Open Source Projects for GPU Hardware Learning

Open Source Projects for GPU Hardware Learning | Generated by AI

Home 2026.06

Question: What are great open-source projects for learning how HBM memory, GPU chips, and related hardware actually work?

Answer:

The trick is to attack this at three layers: RTL (the actual chip logic), cycle-accurate simulators (where HBM timing lives), and the software/driver stack (where you already have hardware — your MI300X and RTX 4070). Here’s the ladder, ordered by learning ROI.

Layer 1: GPU RTL — read real Verilog

tiny-gpu — start here, finish in a weekend. A minimal GPU implementation in Verilog optimized for learning how GPUs work from the ground up, built precisely because full projects like MIAOW and VeriGPU are too complex to learn from. ~15 Verilog files: a dispatcher, compute cores with fetcher/decoder/scheduler/ALU/LSU, and a memory controller. You’ll see SIMD execution and memory-latency hiding in their rawest form.

git clone https://github.com/adam-maj/tiny-gpu && cd tiny-gpu
pip install cocotb  # testbenches are Python, very vibe-codable
make test_matadd    # watch a matrix-add kernel run cycle by cycle

Vortex — the serious one. An open-source hardware and software RISC-V GPGPU that supports OpenCL/CUDA, runs on FPGA, and ships a complete open-source compiler, driver, and runtime stack. This just got much more interesting: Vortex 3.0 (released this week) adds a fixed-function 3D graphics pipeline with rasterizer and texture units, tensor core structured sparsity, warp-group-level matrix multiplication, a hardware kernel scheduler, plus a Mesa Vulkan backend and HIP support via chipStar. It also added ASIC synthesis flows targeting ASAP7 (7nm) and SAED14 predictive nodes — so you can take the same RTL from FPGA to a synthesis flow without licensing anything.

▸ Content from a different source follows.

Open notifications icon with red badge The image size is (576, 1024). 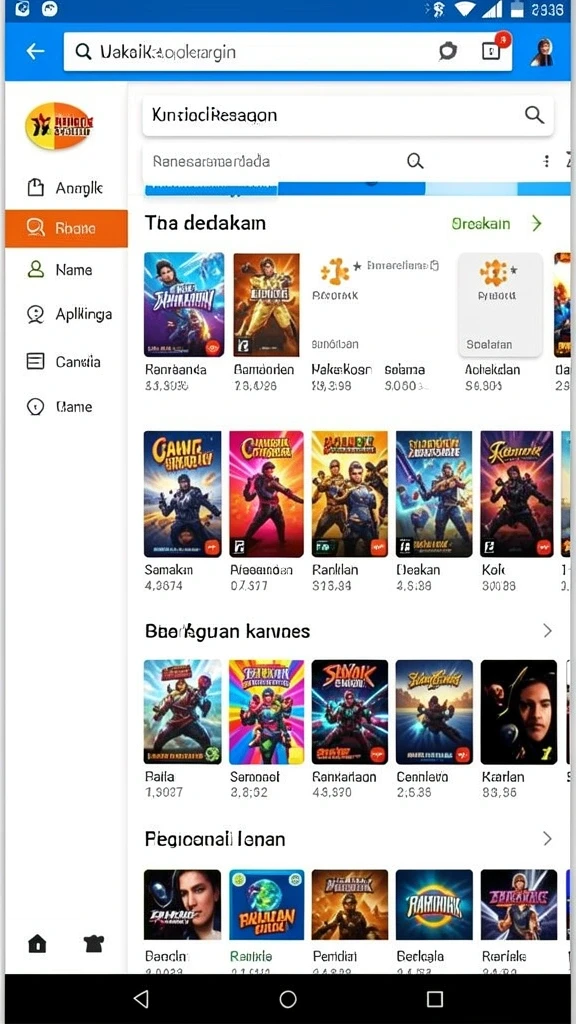493,49
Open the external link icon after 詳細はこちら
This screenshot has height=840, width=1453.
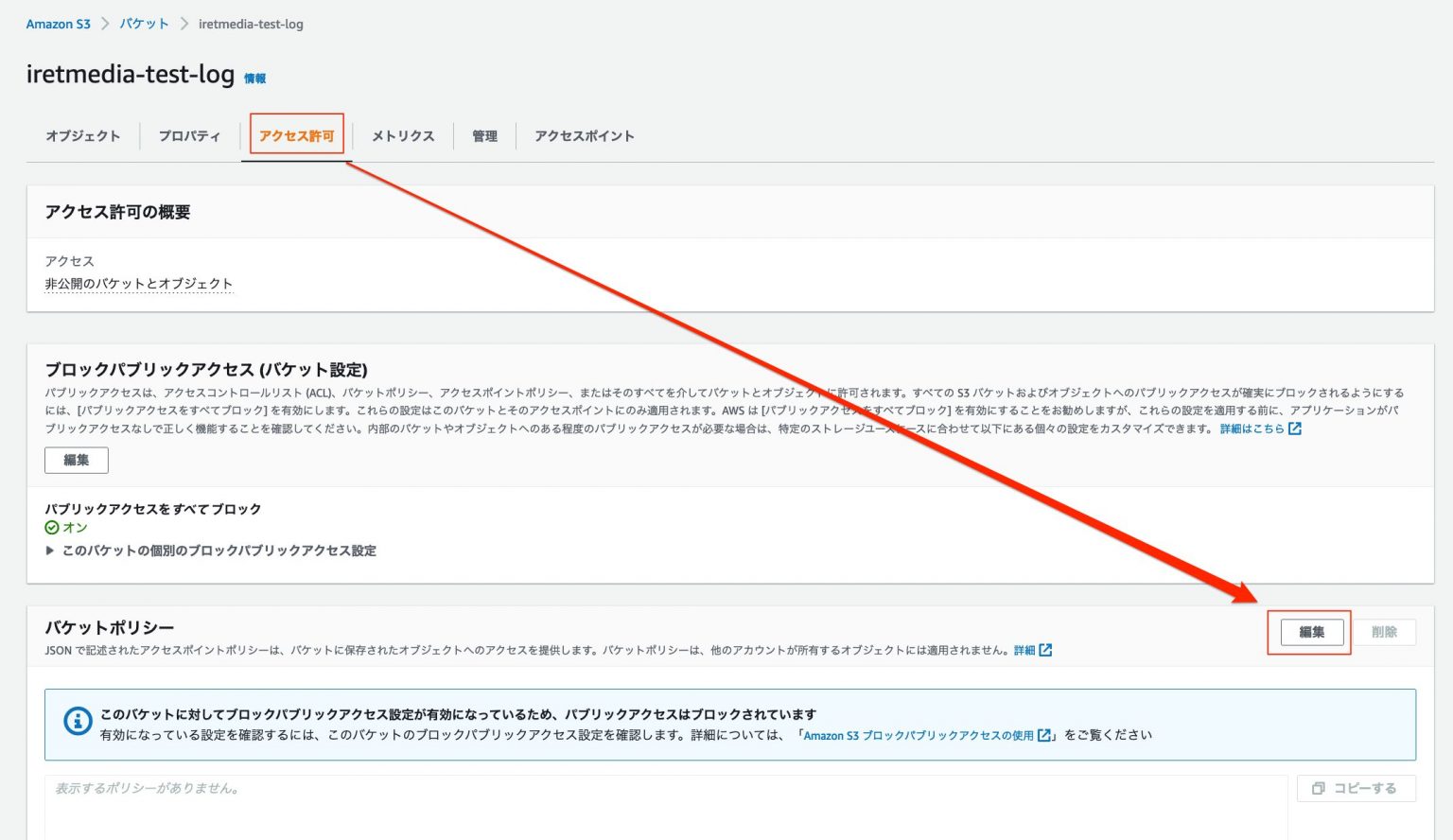1294,429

The killer learning feature: developers prototype designs in simx (a cycle-level C++ simulator) before doing the RTL implementation — so you can read the same microarchitecture twice, once in readable C++ and once in SystemVerilog. Study the cache subsystem (hw/rtl/cache/) and memory interconnect to see how a GPU actually feeds bandwidth-hungry cores.

Honorable mentions: Ventus (RISC-V vector-based GPGPU from Tsinghua — relevant given your location/network), MIAOW (AMD Southern Islands ISA clone), Nyuzi.

Layer 2: HBM — simulators are where the learning is

There’s no open-source HBM PHY/RTL (the PHY + interposer IP is the crown jewel of Synopsys/Rambus). What is open is the timing model and memory controller logic, which is 90% of what you need to reason about MI300X performance.

Ramulator 2.0 (CMU SAFARI / Onur Mutlu’s group) — the best codebase to learn DRAM/HBM internals. A modular, extensible, cycle-accurate DRAM simulator under MIT license with models for DDR3/4/5, LPDDR5, GDDR6, and HBM/HBM2/HBM3. The HBM3 model is a single readable file encoding the full JEDEC state machine — banks, bank groups, pseudo-channels, tRCD/tRP/tFAW timing constraints:

git clone https://github.com/CMU-SAFARI/ramulator2 && cd ramulator2
mkdir build && cd build && cmake .. && make -j
# then read: src/dram/impl/HBM3.cpp  ← the entire HBM3 spec as code
./ramulator2 -f ../example_config.yaml  # swap DRAM type to HBM3, replay traces

Run the same memory trace against DDR5 vs HBM3 configs and watch why HBM wins on bandwidth (32 pseudo-channels) but not latency. That single experiment teaches more than any datasheet.

DRAMsim3 — cycle-accurate with thermal modeling alongside performance modeling, specifically built to model 3D-stacked DRAM — relevant because HBM’s thermal behavior (stacked dies on interposer) is a real MI300X constraint.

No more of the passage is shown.